Por paulo.gomes

Rio - A ‘Alegoria da Caverna’, livro 7 de ‘A República’, tem importância decisiva no pensamento de Sócrates. Ao perseguir a Ideia do Bem, identifica virtudes humanas de que os sofistas conhecem apenas sombras disformes. O mundo é uma imensa caverna tomada pelas trevas de que são prisioneiros todos os homens. Acorrentados no fundo da caverna, os homens veem longe uma luz que rasga o teto e sombras projetadas nas paredes irregulares, sombras de deuses, de homens, de animais, de objetos.

A caverna é a ignorância, a luz é o conhecimento. O homem tem que se libertar das trevas. Mas as trevas são o ambiente que o homem conhece, a sua segurança, por pior que seja a circunstância. “Eu sou minha circunstância; sou o mundo que me circunda”, diz Ortega y Gasset.

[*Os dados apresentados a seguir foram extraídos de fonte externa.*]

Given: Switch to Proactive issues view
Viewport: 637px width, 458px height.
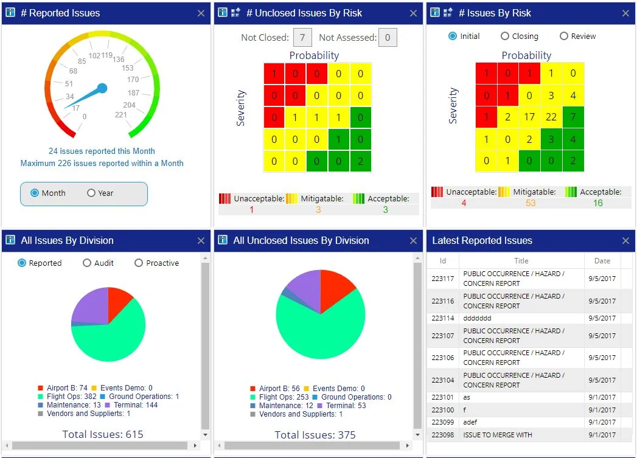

Conformar-se é submeter-se às trevas. O mundo não se limita ao entorno dos pés de quem o contempla. O umbigo não é o centro do mundo, ao redor de que tudo gira e se conforma. É preciso ser senhor de seu destino, e não escravo de suas circunstâncias.

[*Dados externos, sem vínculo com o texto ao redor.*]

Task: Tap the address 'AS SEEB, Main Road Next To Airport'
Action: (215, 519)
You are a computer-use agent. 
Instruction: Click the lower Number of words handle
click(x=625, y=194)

Como ser outro se na caverna as sombras protegem e nada é necessário porque tudo é suficiente? Não há maior segurança que nos líquidos do ventre materno. Mas a mãe precisa induzir o seu produto mais nobre a uma nova circunstância de riscos e de oportunidades. Não há oportunidades nem conquistas sem riscos.

A verdade não é a expressão de meras sombras distorcidas que escorrem pelas paredes das cavernas em que nos refugiamos. Sair da caverna significa libertar-se, romper limites, conviver com o novo, ser outro a cada dia, aprender a aprender, perder, sofrer, temer, superar fantasmas, conquistar, inconformar-se com a sua circunstância.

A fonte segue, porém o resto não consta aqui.